IN WITNESS WHEREOF, the Company has caused this instrument to be duly executed.
Dated: February 5, 2024 | IBM INTERNATIONAL CAPITAL PTE. LTD. |
by |
TRUSTEE’S CERTIFICATE
OF AUTHENTICATION
This is one of the
Securities of the Series
designated herein issued
under the within-
mentioned Indenture.
THE BANK OF NEW YORK MELLON, as Trustee
by |
Authorized Signatory
Dated: February 5, 2024
[Authentication of IBM International Capital Pte. Ltd. 5.300% Note due 2054]
[REVERSE SIDE OF NOTE]
This security is one of a duly authorized issue of unsecured debentures, notes or other evidences of indebtedness of the Company (hereinafter called the “Securities”), of the series hereinafter specified, all issued or to be issued under an indenture (hereinafter called the “Indenture”) dated as of February 2, 2024, duly executed and delivered by the Company and International Business Machines Corporation, a New York corporation, as guarantor (hereinafter called the “Guarantor”), to The Bank of New York Mellon, a New York banking corporation, as trustee (hereinafter called the “Trustee”), to which Indenture and all indentures supplemental thereto reference is hereby made for a description of the respective rights and duties thereunder of the Trustee, the Company, the Guarantor and the holders of the Securities. The Securities may be issued in one or more series, which different series may be issued in various aggregate principal amounts, may mature at different times, may bear interest at different rates, may have different conversion prices (if any), may be subject to different redemption provisions, may be subject to different sinking, purchase or analogous funds, may be subject to different covenants and Events of Default and may otherwise vary as in the Indenture provided. This Security is one of a series designated as the 5.300% Notes due 2054 of the Company (hereinafter called the “Notes”) issued under the Indenture.
This Note is fully and unconditionally guaranteed by the Guarantor pursuant to the terms of the Indenture.
All payments in respect of this Note will be made by or on behalf of the Company without withholding or deduction for, or on account of, any present or future taxes, assessments or other governmental charges of whatever nature, unless such withholding or deduction is required by law.
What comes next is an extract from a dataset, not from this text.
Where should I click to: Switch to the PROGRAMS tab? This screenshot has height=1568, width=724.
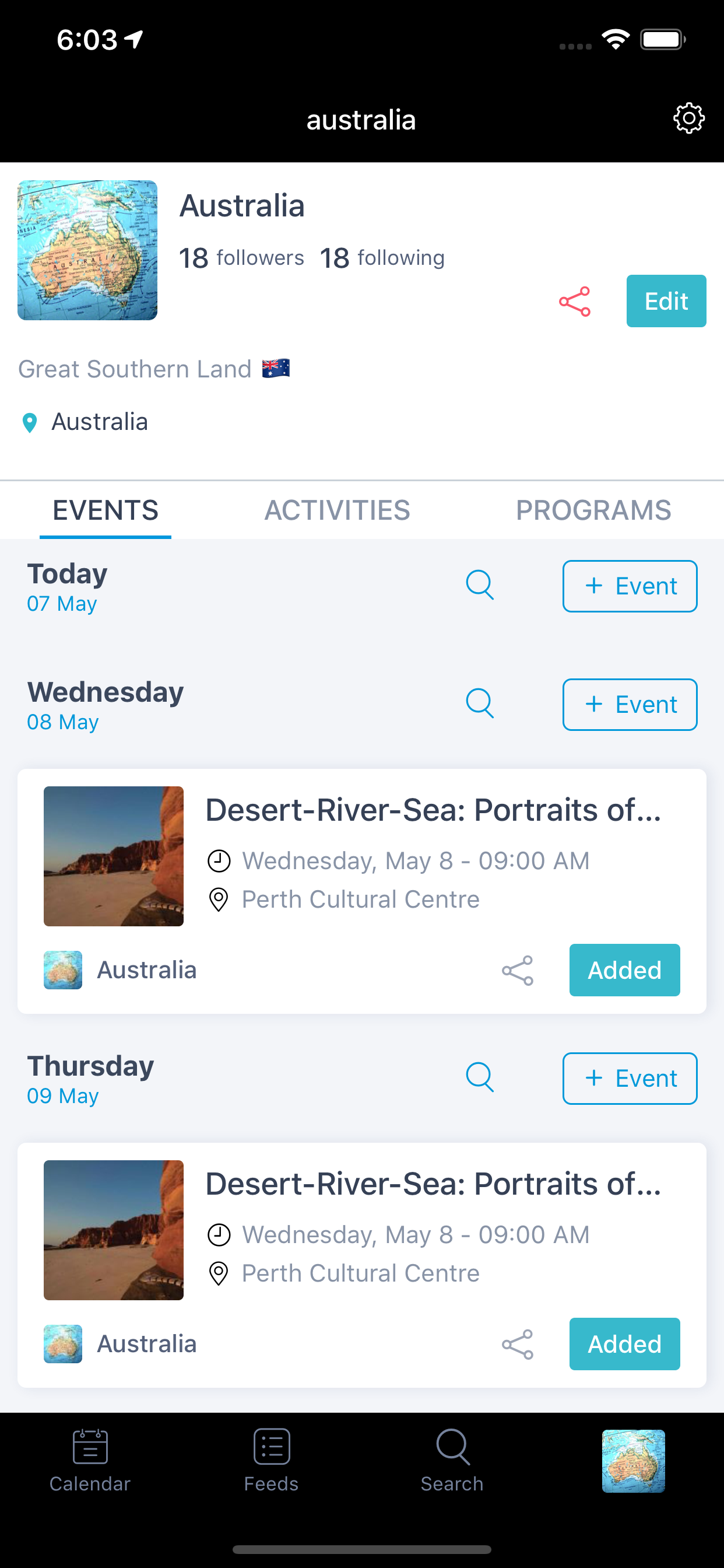[593, 510]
Specifically with respect to any withholding or deduction for any such taxes or governmental charges imposed or levied by Singapore or a political subdivision or taxing authority of or in Singapore, if such withholding or deduction is required by law, the Company will, subject to timely compliance by the holders or beneficial owners of this Note with any relevant administrative requirements, pay or cause to be paid to a holder or beneficial owner such additional amounts on this Note as are necessary in order that the net payment of the principal of, and premium or redemption price, if any, and interest on, this Note to such holder or beneficial owner, after such withholding or deduction (including any withholding or deduction on such additional amounts), will not be less than the amount provided in this Note to be then due and payable had no such withholding or deduction been required; provided, however, that the foregoing obligation to pay additional amounts will not apply:
(1) to any present or future taxes which would not have been so imposed, assessed, levied or collected but for the fact that the holder or beneficial owner of this Note has or had some connection with Singapore or any other jurisdiction, including that the holder or beneficial owner is or has been a domiciliary, national or resident of, engages or has been engaged in a trade or business, is or has been organized under, maintains or has maintained an office, a branch subject to taxation, or a permanent establishment, or is or has been physically present in Singapore or any other jurisdiction, or otherwise has or has had some connection with Singapore or any other jurisdiction, other than solely the holding or
ownership of this Note, or the collection of principal of, premium, if any, and interest on, or the enforcement of, this Note;
(2) to any present or future taxes which would not have been so imposed, assessed, levied or collected but for the fact that, where presentation is required, this Note was presented more than thirty days after the date such payment became due or was provided for, whichever is later;
(3) to any present or future taxes which are payable otherwise than by deduction or withholding on or in respect of this Note;
(4) to any present or future taxes which would not have been so imposed, assessed, levied or collected but for the failure to comply, on a sufficiently timely basis, with any certification, identification or other reporting requirements concerning the nationality, residence, identity or connection with Singapore or any other jurisdiction of the holder or beneficial owner of this Note, if such compliance is required by a statute or regulation or administrative practice of Singapore, the other jurisdiction or any other relevant jurisdiction, or by a relevant treaty, as a condition to relief or exemption from such taxes;
(5) to any present or future taxes (a) which would not have been so imposed, assessed, levied or collected if the beneficial owner of this Note had been the holder of this Note, or (b) which, if the beneficial owner of this Note had held this Note as the holder of this Note, would have been excluded pursuant to any one or combination of clauses (1) through (4) above;
(6) to any estate, inheritance, gift, sales, excise, transfer, wealth or personal property tax or similar tax, assessment or other governmental charge;
(7) to any tax, assessment or other governmental charge that is imposed or withheld solely by reason of a change in law, regulation or administrative or judicial interpretation that becomes effective more than 15 days after the payment becomes due or is duly provided for, whichever occurs later;
(8) to any tax, assessment or other governmental charge required to be withheld by any paying agent from any payment of principal of or interest on this Note, if such payment can be made without such withholding by any other paying agent;
(9) to any taxes that are imposed or withheld pursuant to Sections 1471 through 1474 of the United States Internal Revenue Code of 1986, as amended (or any amended or successor version of such Sections), any Treasury regulations promulgated thereunder, any official interpretations thereof or any agreements entered into in connection with the implementation thereof; or
(10) in the case of any combination of the above listed items.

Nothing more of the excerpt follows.